Physical activity is not only essential for healthy growth and development, it’s also important to learning.

Research shows that physical activity – whether it’s team sports, bike riding, swimming at the beach or playground games – has positive effects on the brain and on school performance.

The positive effects of physical activity on the brain

Physical activity has a direct impact on the behaviour and development of the brain. An essay by Charles Basch of Columbia University summarised how physical activity can improve brain function:

  • The flow of oxygen to the brain is increased
  • The number of brain neurotransmitters is increased, which assists your ability to focus, concentrate, learn, remember and handle stress
  • The number of brain-derived neurotrophins is increased, which assures the survival of neurons in areas of the brain that are responsible for learning, memory and higher thinking.

Physical activity linked to higher grades

According to the US Centre for Disease Control and Prevention (CDC), physical activity has an impact on cognitive skills such as concentration and attention, and it also enhances classroom attitudes and behaviours, all of which are important components of improved academic performance.

A study from the University of Illinois showed that children who are physically fit are more likely to perform better in school and achieve higher grades.

Children participating in the study were given electroencephalograms (EEGs) to measure brain waves and how fast the brain responds to certain stimuli. Researchers found that the brain synapses of physically fit children fired faster and stronger, and as a result those children had better language skills.

The more physically fit children were not only better at reading, but they were also better at reading passages with several grammatical errors. The researchers looked at the brainwave patterns that deal with language and the ability to spot errors in grammar. The fit children had strong results with both brain wave groups and a better understanding of nonsensical or error-filled sentences.

Another study also found positive associations between physical activity, fitness, cognitive function and academic achievement. The evidence indicated that physical activity has a relationship to parts of the brain that support complex cognitive processes during laboratory tasks. It also showed that physical activity is important for growth, development and general health.

At the Copenhagen Consensus Conference 2016, which gathered 24 researchers from eight countries and from various academic disciplines, physical activity was also found to boost brain power and academic performance, among other benefits.

The consensus statement, which was published in the British Journal of Sports Medicine, lists the reasons why physical activity is beneficial for children and adolescents aged 6-18.

Building their cognitive functioning:

  • Just one session of moderate physical activity instantly boosts kids’ brain function, cognition and academic performance.
  • Mastering fundamental movement skills boosts brain power and academic performance.
  • Time away from lessons in favour of physical activity doesn’t come at the cost of good grades.

Nurturing their engagement, motivation and psychological well-being:

  • Physical activity boosts children’s self-esteem.
  • It nurtures relationships with peers, parents and teachers.
  • A caring environment that supports autonomy enhances kids’ motivation, their behaviour relating to physical activity and their general well-being.
  • Regular and organised physical activity training promotes life skills (interpersonal, self-regulation) and core values like respect and social responsibility.

Supporting a culture of inclusiveness:

Culture- and context-sensitive activities promote social inclusion.

# Collected data
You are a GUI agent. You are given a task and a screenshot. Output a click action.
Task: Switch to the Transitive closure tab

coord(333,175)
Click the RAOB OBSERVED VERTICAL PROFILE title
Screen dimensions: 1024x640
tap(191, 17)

# Exercise set
a: According to the article on physical activity and learning, how many researchers gathered at the Copenhagen Consensus Conference 2016?
b: Reproduce the part of the article on physical activity and learning between "Physical activity has a direct" and "and higher thinking.", inclusive.

# Solution set
a: 24 researchers, from eight countries.

b:
Physical activity has a direct impact on the behaviour and development of the brain. An essay by Charles Basch of Columbia University summarised how physical activity can improve brain function:

  • The flow of oxygen to the brain is increased
  • The number of brain neurotransmitters is increased, which assists your ability to focus, concentrate, learn, remember and handle stress
  • The number of brain-derived neurotrophins is increased, which assures the survival of neurons in areas of the brain that are responsible for learning, memory and higher thinking.